しかしゼーリック氏が、親中国的立場から、こうした批判をしたとは思えない。なぜなら彼は、合衆国通商代表として、米中の貿易問題をめぐり中国側と極めて厳しい交渉をしてきた人物であり、中国政府にシンパシーがあるとは到底思えないからだ。ゼーリック氏は、アジア・インフラ投資銀行創設というイニシアチブは、中国が何らかの極秘計画を持っていることの証明とは見ておらず、世界的発展の客観的傾向から来ているのだと捉えている。世界経済や政治におけるアジア太平洋地域の比重が高まっていることの反映だと言うわけだ。実際のところ、まさにそうした理由から、西側の複数の国々は、中国のプロジェクトである、この銀行に参加した。
初めに参加を表明したのは、英国だった。米国はすぐさま、それを激しく批判した。ホワイトハウスは、英国政府を「中国の利益に絶えず譲歩した」と非難し、AIIBへの加盟決定は「事実上米国との協議なしに決められた」と不満をあらわにした。そうした形で米国側は、アジア太平洋地域も含めた同盟国に対し、彼らの自主的政策決定をあらかじめ実際上禁じたのである。
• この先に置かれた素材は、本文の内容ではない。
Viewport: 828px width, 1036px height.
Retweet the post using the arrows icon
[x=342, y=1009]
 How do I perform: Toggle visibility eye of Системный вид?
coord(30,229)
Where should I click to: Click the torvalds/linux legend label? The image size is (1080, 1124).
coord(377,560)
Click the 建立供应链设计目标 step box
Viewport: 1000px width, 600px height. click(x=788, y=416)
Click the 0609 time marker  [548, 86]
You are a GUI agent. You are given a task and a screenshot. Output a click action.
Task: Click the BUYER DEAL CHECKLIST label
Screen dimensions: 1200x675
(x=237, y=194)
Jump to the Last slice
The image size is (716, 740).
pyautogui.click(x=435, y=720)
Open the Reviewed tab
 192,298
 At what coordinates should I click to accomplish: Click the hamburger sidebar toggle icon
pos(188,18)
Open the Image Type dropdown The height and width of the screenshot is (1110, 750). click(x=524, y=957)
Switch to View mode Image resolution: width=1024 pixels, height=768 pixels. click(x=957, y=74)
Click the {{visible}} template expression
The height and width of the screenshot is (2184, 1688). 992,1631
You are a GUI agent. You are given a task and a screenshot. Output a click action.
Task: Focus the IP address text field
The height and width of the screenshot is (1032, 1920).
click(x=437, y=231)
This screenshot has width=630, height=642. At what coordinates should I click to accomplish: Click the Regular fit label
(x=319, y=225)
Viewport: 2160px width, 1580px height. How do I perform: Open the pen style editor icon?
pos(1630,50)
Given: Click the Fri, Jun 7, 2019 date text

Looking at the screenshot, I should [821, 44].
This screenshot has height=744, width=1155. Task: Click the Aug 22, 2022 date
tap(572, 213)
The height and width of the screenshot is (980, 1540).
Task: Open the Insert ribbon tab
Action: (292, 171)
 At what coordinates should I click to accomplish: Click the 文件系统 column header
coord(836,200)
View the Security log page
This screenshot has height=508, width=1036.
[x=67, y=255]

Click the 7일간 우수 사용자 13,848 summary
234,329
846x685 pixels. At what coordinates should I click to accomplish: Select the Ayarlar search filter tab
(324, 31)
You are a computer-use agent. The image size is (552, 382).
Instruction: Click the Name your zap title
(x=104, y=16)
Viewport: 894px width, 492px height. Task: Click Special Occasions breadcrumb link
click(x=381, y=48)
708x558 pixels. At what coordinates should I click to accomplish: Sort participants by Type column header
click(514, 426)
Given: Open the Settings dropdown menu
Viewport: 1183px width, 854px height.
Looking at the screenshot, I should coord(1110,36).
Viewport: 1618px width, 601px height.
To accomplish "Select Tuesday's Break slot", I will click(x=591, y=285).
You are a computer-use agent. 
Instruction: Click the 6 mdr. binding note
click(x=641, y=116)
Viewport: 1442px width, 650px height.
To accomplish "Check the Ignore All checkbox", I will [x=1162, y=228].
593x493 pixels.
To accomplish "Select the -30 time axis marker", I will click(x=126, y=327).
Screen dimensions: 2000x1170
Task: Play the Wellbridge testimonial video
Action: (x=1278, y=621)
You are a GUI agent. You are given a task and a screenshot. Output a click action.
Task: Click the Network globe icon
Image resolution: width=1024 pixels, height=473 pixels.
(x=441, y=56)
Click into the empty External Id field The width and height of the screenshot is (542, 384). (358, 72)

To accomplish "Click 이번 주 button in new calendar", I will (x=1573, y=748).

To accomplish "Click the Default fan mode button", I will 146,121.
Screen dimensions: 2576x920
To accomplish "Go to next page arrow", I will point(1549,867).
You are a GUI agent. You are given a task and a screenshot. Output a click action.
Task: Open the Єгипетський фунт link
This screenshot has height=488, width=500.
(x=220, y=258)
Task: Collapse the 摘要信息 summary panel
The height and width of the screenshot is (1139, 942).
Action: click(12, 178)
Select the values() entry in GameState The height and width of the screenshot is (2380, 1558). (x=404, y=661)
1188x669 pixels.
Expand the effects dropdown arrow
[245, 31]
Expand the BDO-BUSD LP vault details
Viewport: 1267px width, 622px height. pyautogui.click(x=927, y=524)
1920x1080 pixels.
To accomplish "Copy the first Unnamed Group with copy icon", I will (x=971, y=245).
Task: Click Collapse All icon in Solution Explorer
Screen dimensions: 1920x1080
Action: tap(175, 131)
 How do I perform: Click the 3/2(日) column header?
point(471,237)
ゼーリック氏は、新聞Financial Timesの論文の中で、この問題をデリケートに避け、米国による同盟国への圧力ではなく、銀行の創設が事実上、合衆国の利益にかなっているということに話の重点を置いている。米国が持ち出した基本的な論拠は、アジア・インフラ投資銀行(AIIB)は、IMF(国際通貨基金)と世界銀行に対する挑戦状だと言うものだった。
モスクワ国際関係大学東洋学部のドミトリイ・ストレリツォフ学部長は、そうした論拠について「かなり狭いものの見方で、問題を全く正しく捉えていない」と考えているー
「もちろん、アジア・インフラ投資銀行(AIIB)は、世界銀行やIMFとは、質的に別の機構体だ。IMFや世界銀行は、経済的安定や財政支援のために創設された。一方中国がイニシアチブをとるAIIBの方は、直接投資を行う銀行ではなく、全く別の計画に基づく銀行だ。そのため競争関係になることはないだろう。しかし、AIIBが、ブレトンウッズ体制(ドルと各国の通貨価値を連動させた金ドル本位制)が危機の中にある世界金融の発展動向を反映しているという点を指摘する必要がある。」
米国は、世界の金融市場における新しいゲーム・ルールが徐々に成熟してゆく過程に参加するか、それともそうした新しいルールに断固反対するか、という選択に直面している。米国政府は今のところ、対決的バリエーションを選択しつつあり、実際上、少数派になりつつある。今回ご紹介したゼーリック氏の論文は、まさにこの点に注意を向けたものだ。
ゼーリック氏は「米国は、人気があり、恐らく発展してゆくであろうアジア・インフラ投資銀行(AIIB)に対し反対の立場を示しながらも、慎重さを示さなくてはならない」と指摘しながら、又、米国が国際関係の新しいシステム形成に向けイニシアチブを失いつつある事に注意を促している。
他の多くの専門家が指摘しているように、米国がイニシアチブを失いつつある理由は、そもそも彼らがいかなる競争相手であれ持つ事を欲せず、アメリカのルールにおとなしく従う者達とだけ行動したい、そう望むのを止められない点にあるのだ。